[WHAT IS REQUIRED] Below are records; reproduce exactly the lines from the one that has "About (104, 42)" through the one that has "Contact (151, 42)", ends included, and nothing more.

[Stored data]
↓

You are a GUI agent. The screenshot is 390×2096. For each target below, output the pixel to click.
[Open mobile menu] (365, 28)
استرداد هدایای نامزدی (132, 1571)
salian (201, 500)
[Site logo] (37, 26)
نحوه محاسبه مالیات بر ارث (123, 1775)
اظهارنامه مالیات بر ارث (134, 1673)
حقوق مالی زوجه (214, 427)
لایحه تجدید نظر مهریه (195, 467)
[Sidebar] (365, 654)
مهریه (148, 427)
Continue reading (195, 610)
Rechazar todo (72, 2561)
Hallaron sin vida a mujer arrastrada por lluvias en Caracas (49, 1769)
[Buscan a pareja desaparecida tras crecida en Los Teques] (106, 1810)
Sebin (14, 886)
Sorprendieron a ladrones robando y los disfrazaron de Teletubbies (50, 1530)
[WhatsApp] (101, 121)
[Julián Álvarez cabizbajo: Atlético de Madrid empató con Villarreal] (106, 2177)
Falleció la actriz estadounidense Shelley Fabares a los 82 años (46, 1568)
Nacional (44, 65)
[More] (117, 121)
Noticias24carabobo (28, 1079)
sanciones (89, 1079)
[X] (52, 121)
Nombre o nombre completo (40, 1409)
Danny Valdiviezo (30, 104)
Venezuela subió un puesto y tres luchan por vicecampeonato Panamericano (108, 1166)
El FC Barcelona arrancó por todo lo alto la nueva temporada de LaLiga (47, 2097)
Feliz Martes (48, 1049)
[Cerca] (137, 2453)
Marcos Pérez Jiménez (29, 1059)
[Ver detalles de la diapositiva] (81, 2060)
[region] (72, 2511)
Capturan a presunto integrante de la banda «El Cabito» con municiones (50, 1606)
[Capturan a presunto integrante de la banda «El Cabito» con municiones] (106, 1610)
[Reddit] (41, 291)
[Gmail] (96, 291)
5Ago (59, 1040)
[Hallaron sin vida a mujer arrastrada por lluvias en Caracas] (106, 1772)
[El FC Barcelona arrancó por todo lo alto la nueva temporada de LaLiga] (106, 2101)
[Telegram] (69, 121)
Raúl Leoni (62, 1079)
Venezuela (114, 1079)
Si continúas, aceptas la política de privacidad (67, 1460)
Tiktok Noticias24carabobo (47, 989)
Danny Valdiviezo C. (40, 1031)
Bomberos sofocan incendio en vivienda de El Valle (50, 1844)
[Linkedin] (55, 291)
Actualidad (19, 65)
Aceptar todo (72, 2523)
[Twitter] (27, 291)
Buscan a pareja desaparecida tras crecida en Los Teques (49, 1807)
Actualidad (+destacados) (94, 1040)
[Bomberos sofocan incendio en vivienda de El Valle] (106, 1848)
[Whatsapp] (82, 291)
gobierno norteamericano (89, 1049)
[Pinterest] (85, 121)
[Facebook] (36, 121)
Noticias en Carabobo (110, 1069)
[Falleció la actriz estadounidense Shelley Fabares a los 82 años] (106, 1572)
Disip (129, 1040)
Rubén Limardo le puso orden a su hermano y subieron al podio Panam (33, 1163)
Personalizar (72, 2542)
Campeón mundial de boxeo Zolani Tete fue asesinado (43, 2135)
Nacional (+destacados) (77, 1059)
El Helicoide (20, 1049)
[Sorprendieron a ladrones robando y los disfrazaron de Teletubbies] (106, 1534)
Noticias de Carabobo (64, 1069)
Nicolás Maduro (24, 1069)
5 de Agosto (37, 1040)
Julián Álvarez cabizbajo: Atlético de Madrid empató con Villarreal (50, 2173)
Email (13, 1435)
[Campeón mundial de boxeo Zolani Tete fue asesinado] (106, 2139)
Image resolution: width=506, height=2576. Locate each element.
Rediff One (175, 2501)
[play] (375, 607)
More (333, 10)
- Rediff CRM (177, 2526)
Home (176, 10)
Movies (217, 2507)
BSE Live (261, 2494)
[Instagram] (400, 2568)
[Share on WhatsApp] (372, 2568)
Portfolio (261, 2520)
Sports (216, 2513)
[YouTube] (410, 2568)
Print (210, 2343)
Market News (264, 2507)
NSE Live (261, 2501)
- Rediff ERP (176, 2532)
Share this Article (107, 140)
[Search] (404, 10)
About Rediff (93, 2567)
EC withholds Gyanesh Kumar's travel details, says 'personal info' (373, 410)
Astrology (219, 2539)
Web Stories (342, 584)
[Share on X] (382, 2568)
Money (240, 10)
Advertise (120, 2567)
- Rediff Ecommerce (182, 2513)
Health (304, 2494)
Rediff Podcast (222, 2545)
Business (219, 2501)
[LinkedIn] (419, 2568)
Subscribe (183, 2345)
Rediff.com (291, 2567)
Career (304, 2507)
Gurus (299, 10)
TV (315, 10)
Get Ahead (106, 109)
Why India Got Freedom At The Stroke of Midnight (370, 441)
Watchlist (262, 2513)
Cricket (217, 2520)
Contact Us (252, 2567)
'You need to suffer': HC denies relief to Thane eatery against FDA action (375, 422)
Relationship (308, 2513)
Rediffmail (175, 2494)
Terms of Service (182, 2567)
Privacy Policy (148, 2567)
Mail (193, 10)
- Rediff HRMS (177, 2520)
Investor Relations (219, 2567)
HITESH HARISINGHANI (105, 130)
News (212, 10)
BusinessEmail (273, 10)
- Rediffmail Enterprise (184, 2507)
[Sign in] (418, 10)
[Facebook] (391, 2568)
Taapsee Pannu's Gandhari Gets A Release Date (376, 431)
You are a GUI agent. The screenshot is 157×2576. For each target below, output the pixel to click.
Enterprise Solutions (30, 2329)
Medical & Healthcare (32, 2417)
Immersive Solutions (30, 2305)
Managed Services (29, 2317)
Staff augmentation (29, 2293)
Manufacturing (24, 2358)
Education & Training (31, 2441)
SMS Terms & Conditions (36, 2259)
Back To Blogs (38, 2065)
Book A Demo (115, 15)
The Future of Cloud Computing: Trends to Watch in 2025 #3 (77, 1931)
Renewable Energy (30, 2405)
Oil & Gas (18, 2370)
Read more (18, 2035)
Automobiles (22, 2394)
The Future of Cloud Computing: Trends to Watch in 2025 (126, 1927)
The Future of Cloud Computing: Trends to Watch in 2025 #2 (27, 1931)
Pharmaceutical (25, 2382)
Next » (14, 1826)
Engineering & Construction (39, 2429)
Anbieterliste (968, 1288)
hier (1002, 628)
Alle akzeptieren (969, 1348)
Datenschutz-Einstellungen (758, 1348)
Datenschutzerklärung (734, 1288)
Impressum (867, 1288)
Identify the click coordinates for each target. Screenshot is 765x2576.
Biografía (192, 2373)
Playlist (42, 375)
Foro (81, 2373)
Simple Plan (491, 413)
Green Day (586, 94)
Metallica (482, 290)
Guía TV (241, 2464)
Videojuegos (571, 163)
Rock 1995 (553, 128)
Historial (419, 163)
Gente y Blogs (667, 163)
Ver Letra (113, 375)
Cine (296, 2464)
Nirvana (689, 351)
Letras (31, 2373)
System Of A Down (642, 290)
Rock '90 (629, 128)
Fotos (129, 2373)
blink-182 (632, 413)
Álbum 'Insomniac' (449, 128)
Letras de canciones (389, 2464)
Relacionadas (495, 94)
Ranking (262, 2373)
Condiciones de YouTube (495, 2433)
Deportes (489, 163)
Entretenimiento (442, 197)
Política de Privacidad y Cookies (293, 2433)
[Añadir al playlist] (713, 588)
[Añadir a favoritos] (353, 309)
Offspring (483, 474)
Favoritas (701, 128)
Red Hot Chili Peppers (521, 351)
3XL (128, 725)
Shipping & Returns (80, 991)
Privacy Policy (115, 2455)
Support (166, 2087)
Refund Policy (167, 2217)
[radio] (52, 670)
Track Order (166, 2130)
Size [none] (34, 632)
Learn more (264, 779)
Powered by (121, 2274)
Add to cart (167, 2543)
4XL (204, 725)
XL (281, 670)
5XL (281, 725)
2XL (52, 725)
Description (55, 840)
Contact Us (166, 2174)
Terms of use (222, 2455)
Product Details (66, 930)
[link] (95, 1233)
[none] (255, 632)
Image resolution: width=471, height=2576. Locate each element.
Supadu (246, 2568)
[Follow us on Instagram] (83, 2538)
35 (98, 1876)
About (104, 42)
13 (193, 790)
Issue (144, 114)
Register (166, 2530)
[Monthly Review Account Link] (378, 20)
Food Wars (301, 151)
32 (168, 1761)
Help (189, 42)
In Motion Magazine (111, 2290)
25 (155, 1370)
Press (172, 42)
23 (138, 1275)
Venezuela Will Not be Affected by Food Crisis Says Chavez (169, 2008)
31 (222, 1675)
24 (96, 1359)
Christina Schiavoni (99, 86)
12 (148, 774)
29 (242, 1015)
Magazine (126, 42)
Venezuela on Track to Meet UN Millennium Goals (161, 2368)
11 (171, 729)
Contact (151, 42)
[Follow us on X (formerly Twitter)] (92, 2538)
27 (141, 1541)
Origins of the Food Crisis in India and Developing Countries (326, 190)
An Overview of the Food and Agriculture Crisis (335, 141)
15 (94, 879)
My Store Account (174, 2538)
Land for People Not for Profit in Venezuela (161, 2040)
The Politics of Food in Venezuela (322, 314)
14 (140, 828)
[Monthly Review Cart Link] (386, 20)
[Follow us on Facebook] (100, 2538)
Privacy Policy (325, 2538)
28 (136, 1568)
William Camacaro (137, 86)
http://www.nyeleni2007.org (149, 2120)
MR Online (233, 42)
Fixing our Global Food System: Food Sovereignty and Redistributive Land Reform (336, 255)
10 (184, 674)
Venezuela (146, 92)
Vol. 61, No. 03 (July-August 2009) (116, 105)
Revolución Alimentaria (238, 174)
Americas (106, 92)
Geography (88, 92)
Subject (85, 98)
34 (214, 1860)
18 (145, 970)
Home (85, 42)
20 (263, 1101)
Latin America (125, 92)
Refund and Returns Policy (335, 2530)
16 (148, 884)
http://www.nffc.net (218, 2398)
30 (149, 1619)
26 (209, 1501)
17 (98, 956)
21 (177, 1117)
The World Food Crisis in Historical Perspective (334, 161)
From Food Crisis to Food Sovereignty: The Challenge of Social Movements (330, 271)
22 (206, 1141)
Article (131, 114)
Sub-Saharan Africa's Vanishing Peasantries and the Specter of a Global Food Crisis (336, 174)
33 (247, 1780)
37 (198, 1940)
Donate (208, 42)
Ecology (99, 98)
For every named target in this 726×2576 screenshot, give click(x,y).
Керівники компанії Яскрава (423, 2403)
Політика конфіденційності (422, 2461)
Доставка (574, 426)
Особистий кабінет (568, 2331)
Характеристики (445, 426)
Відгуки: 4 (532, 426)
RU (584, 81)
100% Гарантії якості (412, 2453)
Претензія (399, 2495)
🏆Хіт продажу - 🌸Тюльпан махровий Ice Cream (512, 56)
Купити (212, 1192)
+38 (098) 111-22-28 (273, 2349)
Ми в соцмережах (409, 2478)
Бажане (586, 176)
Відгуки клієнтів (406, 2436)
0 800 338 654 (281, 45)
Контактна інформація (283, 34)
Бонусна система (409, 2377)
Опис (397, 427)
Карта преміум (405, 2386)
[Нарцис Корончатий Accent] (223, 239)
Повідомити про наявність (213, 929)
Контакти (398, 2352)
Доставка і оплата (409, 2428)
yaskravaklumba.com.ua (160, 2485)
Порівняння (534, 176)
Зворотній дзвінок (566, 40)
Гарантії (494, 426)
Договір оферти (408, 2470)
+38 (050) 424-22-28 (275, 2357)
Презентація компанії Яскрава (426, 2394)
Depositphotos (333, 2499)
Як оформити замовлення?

↑

[WRITTEN SOLUTION]
About (104, 42)
13 (193, 790)
Issue (144, 114)
Register (166, 2530)
[Monthly Review Account Link] (378, 20)
Food Wars (301, 151)
32 (168, 1761)
Help (189, 42)
In Motion Magazine (111, 2290)
25 (155, 1370)
Press (172, 42)
23 (138, 1275)
Venezuela Will Not be Affected by Food Crisis Says Chavez (169, 2008)
31 (222, 1675)
24 (96, 1359)
Christina Schiavoni (99, 86)
12 (148, 774)
29 (242, 1015)
Magazine (126, 42)
Venezuela on Track to Meet UN Millennium Goals (161, 2368)
11 (171, 729)
Contact (151, 42)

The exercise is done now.